Il est temps de rendre le lobbying plus transparent en Belgique

Contribution externe
Intérreur au 16 rue de la Loi, cabinet du Premier ministre.
Intérreur au 16 rue de la Loi, cabinet du Premier ministre. ©Johanna de Tessieres

Une opinion de Fernando Ruiz, professeur à l'École royale militaire, et Élisabeth Thibaut, major et ingénieure.

Diverses situations ont appelé à augmenter la transparence dans l’interaction entre les décideurs politiques et les organisations qui tentent de les influencer. Une réponse à cette demande est l’introduction, il y a trois ans, du registre des lobbies par la Chambre des représentants en Belgique. D’autre part, les lobbyistes souhaitent plus de professionnalisme et de transparence dans les contacts qu’ils entretiennent avec nos décideurs.

La pratique du lobbying varie fortement en fonction du lieu, de la culture et certainement des acteurs impliqués. On ne fait pas du lobbying de la même manière à Bruxelles et à Washington. Si aux États-Unis le lobbying a sa place dans la société depuis longtemps, ce n’est pas le cas en Europe et encore moins en Belgique. Malgré le fait que le lobbying soit une activité indispensable dans notre démocratie, le concept de lobbying reste très controversé.

Un registre soumis à la bonne volonté

Plus de transparence est l’idée centrale derrière la création du registre des lobbies en Belgique. La société compte un grand nombre d’individus et d’organisations représentant des intérêts particuliers qui souhaitent laisser leur empreinte sur le processus législatif et décisionnel. Sans vouloir être exhaustif, le registre des lobbies en Belgique fait apparaître des cabinets de consultants, des associations syndicales et professionnelles, des ONG, des groupes de réflexion, des organismes de recherche et institutions universitaires, des représentants des Églises, des organisations représentant des autorités ou entités publiques, etc.
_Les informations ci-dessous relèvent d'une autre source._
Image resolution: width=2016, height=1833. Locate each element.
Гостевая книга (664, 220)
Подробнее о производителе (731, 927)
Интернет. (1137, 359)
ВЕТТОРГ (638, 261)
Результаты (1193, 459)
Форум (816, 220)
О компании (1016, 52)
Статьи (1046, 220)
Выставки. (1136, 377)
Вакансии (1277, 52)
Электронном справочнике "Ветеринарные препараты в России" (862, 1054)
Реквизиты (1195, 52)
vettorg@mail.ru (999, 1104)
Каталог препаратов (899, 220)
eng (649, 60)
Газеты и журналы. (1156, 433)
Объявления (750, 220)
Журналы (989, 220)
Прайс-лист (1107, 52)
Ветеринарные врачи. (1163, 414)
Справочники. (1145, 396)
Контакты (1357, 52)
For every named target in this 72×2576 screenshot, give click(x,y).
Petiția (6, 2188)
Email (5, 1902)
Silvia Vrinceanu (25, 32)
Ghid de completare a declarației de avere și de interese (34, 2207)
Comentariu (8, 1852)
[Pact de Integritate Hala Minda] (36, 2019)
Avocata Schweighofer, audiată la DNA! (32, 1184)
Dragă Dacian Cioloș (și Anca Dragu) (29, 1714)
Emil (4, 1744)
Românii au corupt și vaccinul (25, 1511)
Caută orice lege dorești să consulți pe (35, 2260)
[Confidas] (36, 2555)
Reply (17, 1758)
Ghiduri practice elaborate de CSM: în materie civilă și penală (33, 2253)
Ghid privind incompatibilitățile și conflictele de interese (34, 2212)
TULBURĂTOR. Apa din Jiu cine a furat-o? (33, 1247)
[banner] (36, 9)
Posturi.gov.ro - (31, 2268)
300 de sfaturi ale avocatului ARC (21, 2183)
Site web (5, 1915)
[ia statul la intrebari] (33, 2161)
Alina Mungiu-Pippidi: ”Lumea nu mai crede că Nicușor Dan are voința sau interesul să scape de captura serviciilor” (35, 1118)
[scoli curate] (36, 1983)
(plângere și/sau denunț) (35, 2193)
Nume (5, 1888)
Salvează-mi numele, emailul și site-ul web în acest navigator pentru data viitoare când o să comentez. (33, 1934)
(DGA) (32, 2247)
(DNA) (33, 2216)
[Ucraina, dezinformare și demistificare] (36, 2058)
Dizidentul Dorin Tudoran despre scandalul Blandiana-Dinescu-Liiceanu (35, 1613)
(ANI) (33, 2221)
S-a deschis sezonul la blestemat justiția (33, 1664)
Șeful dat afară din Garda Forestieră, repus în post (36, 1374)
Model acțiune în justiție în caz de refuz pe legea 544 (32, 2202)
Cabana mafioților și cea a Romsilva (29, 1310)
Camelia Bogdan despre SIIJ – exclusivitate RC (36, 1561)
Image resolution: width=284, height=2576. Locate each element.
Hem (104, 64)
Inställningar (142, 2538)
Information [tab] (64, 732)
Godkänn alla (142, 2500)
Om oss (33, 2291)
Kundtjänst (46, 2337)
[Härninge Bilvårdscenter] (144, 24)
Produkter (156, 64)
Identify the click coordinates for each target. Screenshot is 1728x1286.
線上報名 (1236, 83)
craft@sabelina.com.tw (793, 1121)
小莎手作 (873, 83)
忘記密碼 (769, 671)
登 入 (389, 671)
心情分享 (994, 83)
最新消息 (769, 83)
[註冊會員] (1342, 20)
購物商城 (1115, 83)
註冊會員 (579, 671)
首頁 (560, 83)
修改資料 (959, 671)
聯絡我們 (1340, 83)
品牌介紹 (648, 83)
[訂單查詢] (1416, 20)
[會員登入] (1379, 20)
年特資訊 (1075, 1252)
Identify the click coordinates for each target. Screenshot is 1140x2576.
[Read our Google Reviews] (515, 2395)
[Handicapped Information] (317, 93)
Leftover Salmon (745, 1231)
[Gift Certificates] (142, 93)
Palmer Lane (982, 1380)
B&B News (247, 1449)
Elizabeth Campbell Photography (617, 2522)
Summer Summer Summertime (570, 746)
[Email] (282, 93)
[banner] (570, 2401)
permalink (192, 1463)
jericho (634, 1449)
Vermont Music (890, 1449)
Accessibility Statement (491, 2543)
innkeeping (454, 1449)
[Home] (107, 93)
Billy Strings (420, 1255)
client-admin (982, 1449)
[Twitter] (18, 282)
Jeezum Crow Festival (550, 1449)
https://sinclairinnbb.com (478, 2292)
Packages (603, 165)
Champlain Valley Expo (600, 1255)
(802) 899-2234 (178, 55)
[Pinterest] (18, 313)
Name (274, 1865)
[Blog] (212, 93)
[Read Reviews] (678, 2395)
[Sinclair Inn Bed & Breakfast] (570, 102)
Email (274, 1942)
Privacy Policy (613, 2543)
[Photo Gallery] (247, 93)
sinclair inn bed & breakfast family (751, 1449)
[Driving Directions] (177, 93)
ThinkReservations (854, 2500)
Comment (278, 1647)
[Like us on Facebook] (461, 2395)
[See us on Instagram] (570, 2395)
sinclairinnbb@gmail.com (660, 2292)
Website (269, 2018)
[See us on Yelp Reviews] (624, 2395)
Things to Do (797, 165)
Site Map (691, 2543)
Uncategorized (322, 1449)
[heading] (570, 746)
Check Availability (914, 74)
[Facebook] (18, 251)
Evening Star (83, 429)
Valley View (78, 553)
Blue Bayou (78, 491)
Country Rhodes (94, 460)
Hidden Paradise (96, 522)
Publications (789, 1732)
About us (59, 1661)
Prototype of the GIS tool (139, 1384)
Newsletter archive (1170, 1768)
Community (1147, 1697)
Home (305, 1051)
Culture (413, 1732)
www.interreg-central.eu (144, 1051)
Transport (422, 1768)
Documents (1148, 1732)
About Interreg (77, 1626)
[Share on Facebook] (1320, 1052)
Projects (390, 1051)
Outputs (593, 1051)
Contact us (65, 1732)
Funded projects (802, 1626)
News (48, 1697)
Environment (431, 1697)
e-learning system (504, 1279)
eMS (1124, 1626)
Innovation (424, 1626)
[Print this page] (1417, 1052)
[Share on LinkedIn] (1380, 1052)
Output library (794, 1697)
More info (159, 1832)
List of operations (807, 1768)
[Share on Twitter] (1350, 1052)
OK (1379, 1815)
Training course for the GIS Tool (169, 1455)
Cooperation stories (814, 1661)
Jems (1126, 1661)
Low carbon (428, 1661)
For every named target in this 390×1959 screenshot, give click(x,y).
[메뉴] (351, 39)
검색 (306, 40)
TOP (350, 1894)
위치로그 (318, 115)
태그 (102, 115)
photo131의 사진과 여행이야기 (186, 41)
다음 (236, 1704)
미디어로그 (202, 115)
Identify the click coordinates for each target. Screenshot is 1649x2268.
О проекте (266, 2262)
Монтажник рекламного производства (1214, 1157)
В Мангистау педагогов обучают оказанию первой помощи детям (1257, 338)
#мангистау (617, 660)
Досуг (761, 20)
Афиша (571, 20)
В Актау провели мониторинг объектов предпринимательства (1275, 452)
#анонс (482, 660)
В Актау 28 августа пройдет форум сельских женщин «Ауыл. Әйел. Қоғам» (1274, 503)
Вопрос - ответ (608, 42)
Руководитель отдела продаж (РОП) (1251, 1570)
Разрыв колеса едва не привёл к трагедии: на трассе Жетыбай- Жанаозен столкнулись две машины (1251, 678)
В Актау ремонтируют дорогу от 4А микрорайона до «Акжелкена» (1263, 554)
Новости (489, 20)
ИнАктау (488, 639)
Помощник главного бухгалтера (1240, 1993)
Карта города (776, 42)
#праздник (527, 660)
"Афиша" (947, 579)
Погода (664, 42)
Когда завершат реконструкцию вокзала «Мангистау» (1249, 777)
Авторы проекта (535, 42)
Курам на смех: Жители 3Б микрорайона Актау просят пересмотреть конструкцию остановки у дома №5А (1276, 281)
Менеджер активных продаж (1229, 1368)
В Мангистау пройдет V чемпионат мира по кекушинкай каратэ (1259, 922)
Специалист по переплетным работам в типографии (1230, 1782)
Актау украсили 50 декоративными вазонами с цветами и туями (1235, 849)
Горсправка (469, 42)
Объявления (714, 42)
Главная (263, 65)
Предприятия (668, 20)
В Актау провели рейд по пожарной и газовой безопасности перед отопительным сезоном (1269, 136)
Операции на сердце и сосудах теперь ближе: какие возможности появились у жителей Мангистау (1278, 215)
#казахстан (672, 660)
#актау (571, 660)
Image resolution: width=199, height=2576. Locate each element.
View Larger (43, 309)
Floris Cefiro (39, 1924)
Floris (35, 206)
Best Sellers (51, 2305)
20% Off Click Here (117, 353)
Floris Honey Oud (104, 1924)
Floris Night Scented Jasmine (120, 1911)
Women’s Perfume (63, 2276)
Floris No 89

Depuis le 1er janvier 2019, ce registre, géré par une seule personne, n’a toujours pas de couverture légale. Cela signifie qu’il n’y a pas d’obligation légale de s’enregistrer et donc qu’aucune sanction n’est prévue en cas de refus d’enregistrement par le lobbyiste. Cela contraste avec la situation aux États-Unis, par exemple, où le non-respect des obligations en matière de déclaration et d’éthique peut entraîner des amendes ou des poursuites, y compris des peines de prison. Il est en effet important que la société ait accès à des informations sur toutes les organisations qui tentent d’influencer les femmes et les hommes qui élaborent nos lois.

En outre, les particularités belges sont évidentes dans le registre. Plus de la moitié des inscrits sont néerlandophones, un peu moins d’un quart sont francophones, et le reste a rempli le formulaire dans les deux langues ou en anglais.

Notons aussi que la demande d’inscription n’est pas faite de manière proactive de la part de la Chambre des représentants. L’enregistrement est actuellement basé sur la "bonne volonté" : d’une part, les parlementaires - lorsqu’ils reçoivent un lobbyiste sur leur lieu de travail - peuvent l’inviter à remplir les formulaires, et, d’autre part, les lobbyistes peuvent s’enregistrer eux-mêmes pour prouver leur bonne foi.

Il est également important de souligner que le lobbying en Belgique a encore une connotation plutôt négative, et c’est pourquoi certaines organisations ont contacté la Chambre pour changer le nom du registre en "registre de la transparence". Elles ne veulent pas être mentionnées comme étant des lobbyistes.

Il est temps de se remettre au travail

Le registre des lobbies en est encore à ses débuts et est donc susceptible d'être amélioré. Même si une transparence totale est une utopie, il est temps de se remettre au travail. L'impasse Covid touche à sa fin. Et en attendant, le Corporate European Observatory a chiffré les activités de lobbying au niveau européen des Big Pharma à pas moins de 36 millions d'euros. Quid en Belgique ? Les discussions ont certainement été animées à la Chambre en 2021 lors des débats visant à faire du vaccin anti-Covid "un bien accessible à tous".

La complexité du monde actuel fait du lobbying une source d’information indispensable pour nos décideurs, mais la volonté politique fait généralement défaut pour améliorer le registre, malgré le fait que certains parlementaires aient proposé des amendements. Il serait judicieux d’apporter des améliorations au registre des lobbies, et d’envisager de l’étendre à d’autres instances comme le gouvernement fédéral.

Tirons donc profit de ces quelques mots pour faire du lobbying en faveur de la transparence.